### [The task]
Beginning at the line that holds "Instruction: Click the", transcribe each line exactly through the end of the records, and leave any pictures out.

### [Task inputs]
+ + + + +

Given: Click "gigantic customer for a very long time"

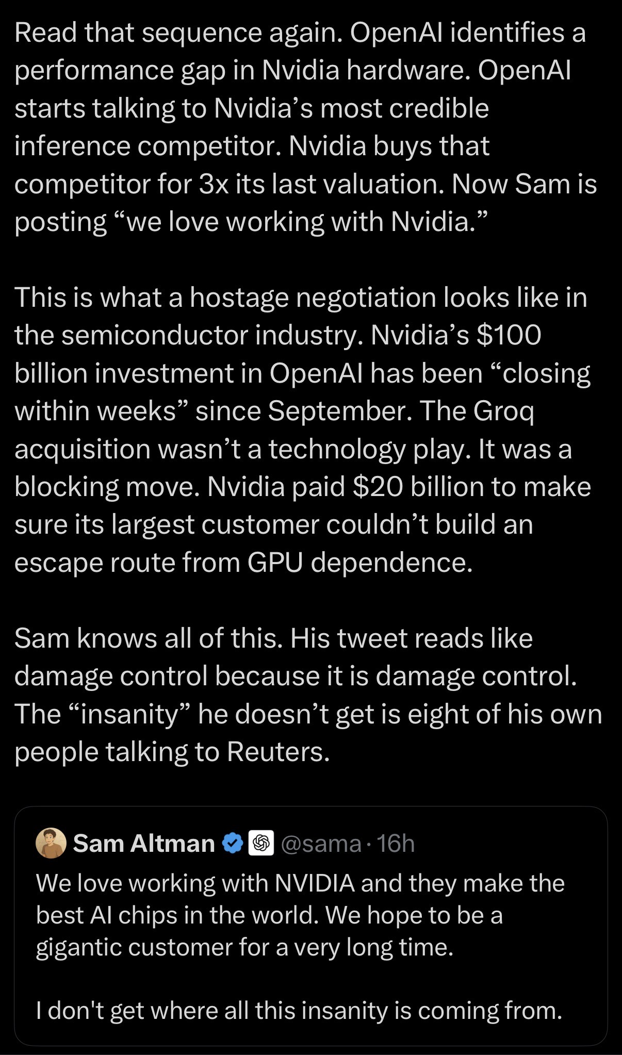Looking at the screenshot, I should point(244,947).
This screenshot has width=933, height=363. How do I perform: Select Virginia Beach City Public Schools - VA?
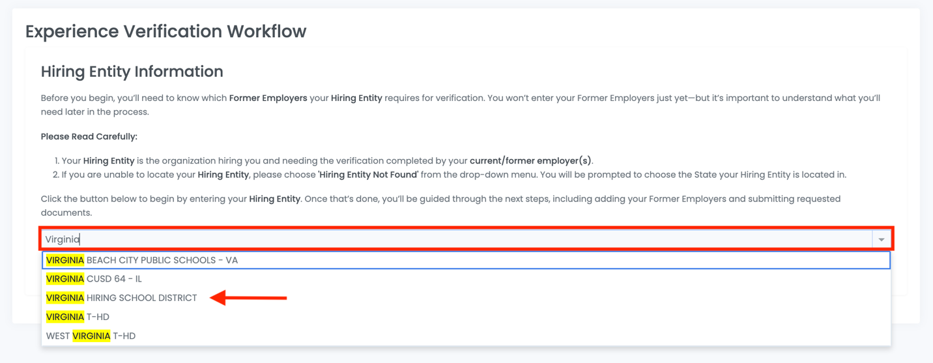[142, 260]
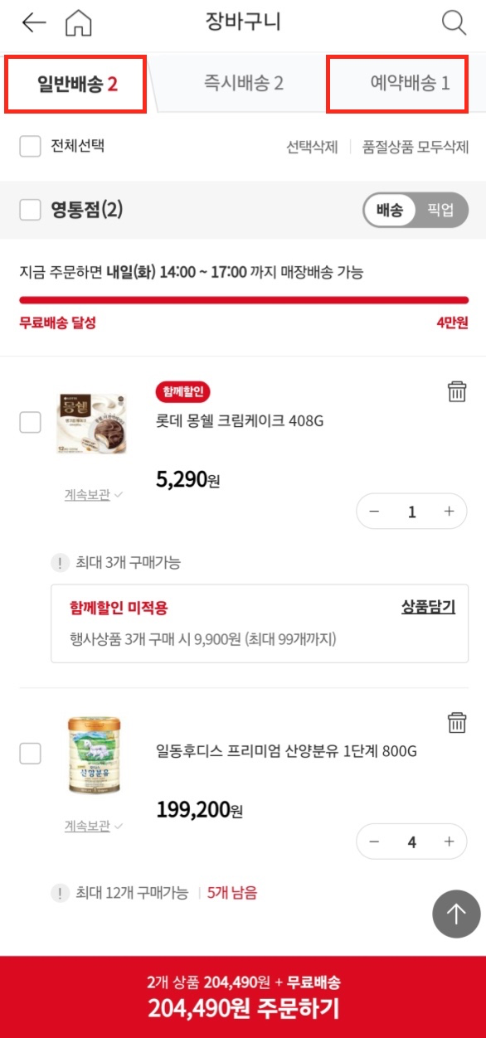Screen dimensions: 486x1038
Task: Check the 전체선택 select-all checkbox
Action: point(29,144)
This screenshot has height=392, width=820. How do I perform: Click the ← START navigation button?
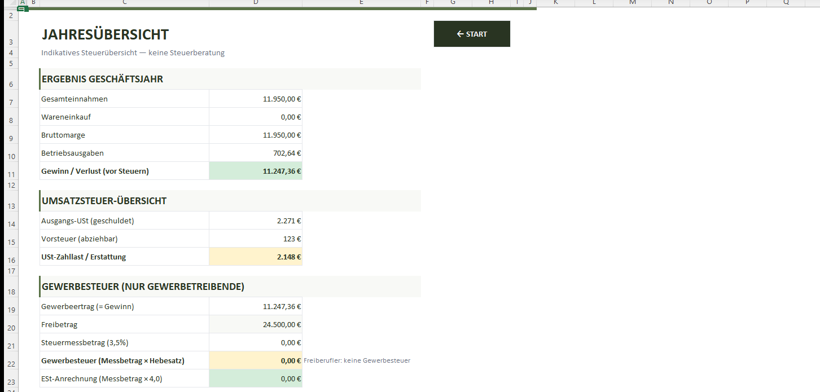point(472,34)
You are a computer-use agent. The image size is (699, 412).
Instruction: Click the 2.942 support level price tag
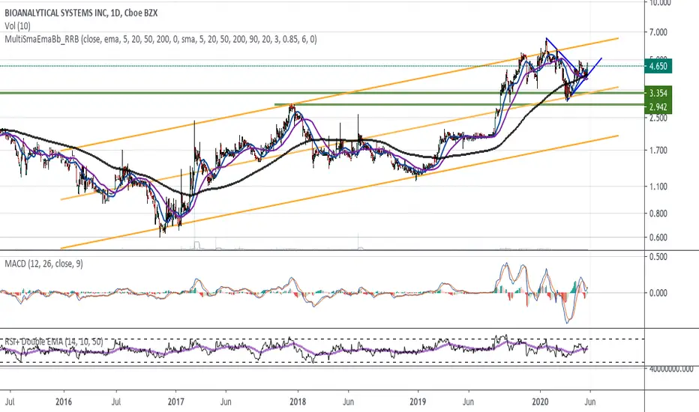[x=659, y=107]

+ + + + +

### [Solution to this task]
Instruction: Click the 2.942 support level price tag
[x=659, y=107]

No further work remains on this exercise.